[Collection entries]
━━━

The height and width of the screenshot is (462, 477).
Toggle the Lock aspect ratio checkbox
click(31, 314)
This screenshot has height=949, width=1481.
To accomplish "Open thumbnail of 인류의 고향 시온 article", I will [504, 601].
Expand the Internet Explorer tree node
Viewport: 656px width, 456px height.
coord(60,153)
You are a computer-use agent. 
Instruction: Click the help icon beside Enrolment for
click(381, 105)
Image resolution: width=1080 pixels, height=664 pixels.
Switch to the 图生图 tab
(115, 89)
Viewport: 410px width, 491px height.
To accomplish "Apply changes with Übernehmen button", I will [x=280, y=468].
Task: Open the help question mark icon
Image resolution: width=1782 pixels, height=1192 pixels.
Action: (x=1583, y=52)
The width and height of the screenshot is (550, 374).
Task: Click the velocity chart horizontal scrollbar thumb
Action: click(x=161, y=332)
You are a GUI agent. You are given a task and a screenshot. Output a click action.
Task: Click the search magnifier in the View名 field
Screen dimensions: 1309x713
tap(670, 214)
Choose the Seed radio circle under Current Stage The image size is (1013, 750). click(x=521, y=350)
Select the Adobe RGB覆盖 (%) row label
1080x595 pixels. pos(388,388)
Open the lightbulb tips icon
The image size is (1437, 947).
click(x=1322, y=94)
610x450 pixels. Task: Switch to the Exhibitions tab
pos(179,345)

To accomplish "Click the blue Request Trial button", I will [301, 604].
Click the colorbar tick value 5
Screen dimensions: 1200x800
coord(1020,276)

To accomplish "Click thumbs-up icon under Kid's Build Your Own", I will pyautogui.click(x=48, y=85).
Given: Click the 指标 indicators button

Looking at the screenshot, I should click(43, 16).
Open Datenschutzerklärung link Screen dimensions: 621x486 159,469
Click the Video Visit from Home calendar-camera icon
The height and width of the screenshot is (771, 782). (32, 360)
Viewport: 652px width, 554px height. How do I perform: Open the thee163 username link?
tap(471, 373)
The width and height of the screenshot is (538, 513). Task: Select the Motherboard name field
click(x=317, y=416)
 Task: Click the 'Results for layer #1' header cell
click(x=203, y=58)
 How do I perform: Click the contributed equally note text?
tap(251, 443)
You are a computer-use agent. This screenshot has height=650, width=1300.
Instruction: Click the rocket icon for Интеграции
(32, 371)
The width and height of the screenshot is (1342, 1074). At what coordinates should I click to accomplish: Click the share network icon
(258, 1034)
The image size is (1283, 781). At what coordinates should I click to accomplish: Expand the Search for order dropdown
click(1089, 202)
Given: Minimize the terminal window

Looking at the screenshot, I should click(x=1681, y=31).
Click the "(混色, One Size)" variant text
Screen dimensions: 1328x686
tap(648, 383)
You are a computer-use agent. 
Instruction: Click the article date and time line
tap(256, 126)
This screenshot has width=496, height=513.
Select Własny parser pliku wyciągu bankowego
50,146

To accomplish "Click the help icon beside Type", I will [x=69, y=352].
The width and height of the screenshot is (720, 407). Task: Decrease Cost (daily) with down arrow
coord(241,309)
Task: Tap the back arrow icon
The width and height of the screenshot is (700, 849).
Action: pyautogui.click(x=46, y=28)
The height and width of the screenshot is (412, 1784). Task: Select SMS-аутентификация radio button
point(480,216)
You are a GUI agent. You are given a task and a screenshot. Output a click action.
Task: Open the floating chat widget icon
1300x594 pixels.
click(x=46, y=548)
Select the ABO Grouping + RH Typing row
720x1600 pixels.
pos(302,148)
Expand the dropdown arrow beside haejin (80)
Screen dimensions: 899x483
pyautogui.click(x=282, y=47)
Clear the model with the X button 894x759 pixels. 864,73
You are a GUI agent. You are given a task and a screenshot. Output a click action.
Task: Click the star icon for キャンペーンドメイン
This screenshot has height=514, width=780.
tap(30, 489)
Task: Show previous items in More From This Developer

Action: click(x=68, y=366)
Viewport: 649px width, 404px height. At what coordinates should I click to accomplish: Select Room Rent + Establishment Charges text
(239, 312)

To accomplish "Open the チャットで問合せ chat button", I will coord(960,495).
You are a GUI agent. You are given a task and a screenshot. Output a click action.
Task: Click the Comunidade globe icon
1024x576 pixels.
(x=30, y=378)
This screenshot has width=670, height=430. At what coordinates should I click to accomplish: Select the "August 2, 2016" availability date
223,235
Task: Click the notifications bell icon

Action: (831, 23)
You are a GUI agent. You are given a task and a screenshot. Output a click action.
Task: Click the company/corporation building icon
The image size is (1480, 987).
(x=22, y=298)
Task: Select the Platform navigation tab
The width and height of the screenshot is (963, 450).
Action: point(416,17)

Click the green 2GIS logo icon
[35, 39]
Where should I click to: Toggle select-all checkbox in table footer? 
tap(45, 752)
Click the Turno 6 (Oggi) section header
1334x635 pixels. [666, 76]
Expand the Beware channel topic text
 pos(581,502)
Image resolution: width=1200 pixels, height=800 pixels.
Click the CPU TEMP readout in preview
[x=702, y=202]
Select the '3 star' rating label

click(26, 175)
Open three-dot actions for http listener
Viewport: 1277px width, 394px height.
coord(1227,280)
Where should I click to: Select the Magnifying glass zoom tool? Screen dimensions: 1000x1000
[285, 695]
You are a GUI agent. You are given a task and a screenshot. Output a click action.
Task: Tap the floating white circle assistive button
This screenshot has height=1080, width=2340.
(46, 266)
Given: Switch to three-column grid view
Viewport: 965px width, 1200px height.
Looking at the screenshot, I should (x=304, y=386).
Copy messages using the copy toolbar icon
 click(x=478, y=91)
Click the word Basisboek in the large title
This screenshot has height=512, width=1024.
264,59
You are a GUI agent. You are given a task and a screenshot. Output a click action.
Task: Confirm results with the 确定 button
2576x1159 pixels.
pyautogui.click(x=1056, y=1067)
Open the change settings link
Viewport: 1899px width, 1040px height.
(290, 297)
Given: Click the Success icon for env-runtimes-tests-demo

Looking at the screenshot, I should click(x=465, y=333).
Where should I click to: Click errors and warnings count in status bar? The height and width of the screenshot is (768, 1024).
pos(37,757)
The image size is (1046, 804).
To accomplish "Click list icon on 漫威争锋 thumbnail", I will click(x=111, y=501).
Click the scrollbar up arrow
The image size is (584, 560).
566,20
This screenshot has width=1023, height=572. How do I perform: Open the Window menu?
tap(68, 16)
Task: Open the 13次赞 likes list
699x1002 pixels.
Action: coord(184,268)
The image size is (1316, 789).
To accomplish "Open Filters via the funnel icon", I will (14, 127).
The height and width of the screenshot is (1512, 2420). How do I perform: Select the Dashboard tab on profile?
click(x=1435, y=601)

━━━

(WHAT YOU ARE ASKED TO DO)
As listed above, the lines from the line with "1300x594 pixels." to the line with "Given: Switch to three-column grid view" are to be echoed exactly, with both ends included and nothing added.

(RESPONSE TO THIS EXERCISE)
1300x594 pixels.
click(x=46, y=548)
Select the ABO Grouping + RH Typing row
720x1600 pixels.
pos(302,148)
Expand the dropdown arrow beside haejin (80)
Screen dimensions: 899x483
pyautogui.click(x=282, y=47)
Clear the model with the X button 894x759 pixels. 864,73
You are a GUI agent. You are given a task and a screenshot. Output a click action.
Task: Click the star icon for キャンペーンドメイン
This screenshot has height=514, width=780.
tap(30, 489)
Task: Show previous items in More From This Developer

Action: click(x=68, y=366)
Viewport: 649px width, 404px height. At what coordinates should I click to accomplish: Select Room Rent + Establishment Charges text
(239, 312)

To accomplish "Open the チャットで問合せ chat button", I will coord(960,495).
You are a GUI agent. You are given a task and a screenshot. Output a click action.
Task: Click the Comunidade globe icon
1024x576 pixels.
(x=30, y=378)
This screenshot has width=670, height=430. At what coordinates should I click to accomplish: Select the "August 2, 2016" availability date
223,235
Task: Click the notifications bell icon

Action: (831, 23)
You are a GUI agent. You are given a task and a screenshot. Output a click action.
Task: Click the company/corporation building icon
The image size is (1480, 987).
(x=22, y=298)
Task: Select the Platform navigation tab
The width and height of the screenshot is (963, 450).
Action: point(416,17)

Click the green 2GIS logo icon
[35, 39]
Where should I click to: Toggle select-all checkbox in table footer? 
tap(45, 752)
Click the Turno 6 (Oggi) section header
1334x635 pixels. [666, 76]
Expand the Beware channel topic text
 pos(581,502)
Image resolution: width=1200 pixels, height=800 pixels.
Click the CPU TEMP readout in preview
[x=702, y=202]
Select the '3 star' rating label

click(26, 175)
Open three-dot actions for http listener
Viewport: 1277px width, 394px height.
coord(1227,280)
Where should I click to: Select the Magnifying glass zoom tool? Screen dimensions: 1000x1000
[285, 695]
You are a GUI agent. You are given a task and a screenshot. Output a click action.
Task: Tap the floating white circle assistive button
This screenshot has height=1080, width=2340.
(46, 266)
Given: Switch to three-column grid view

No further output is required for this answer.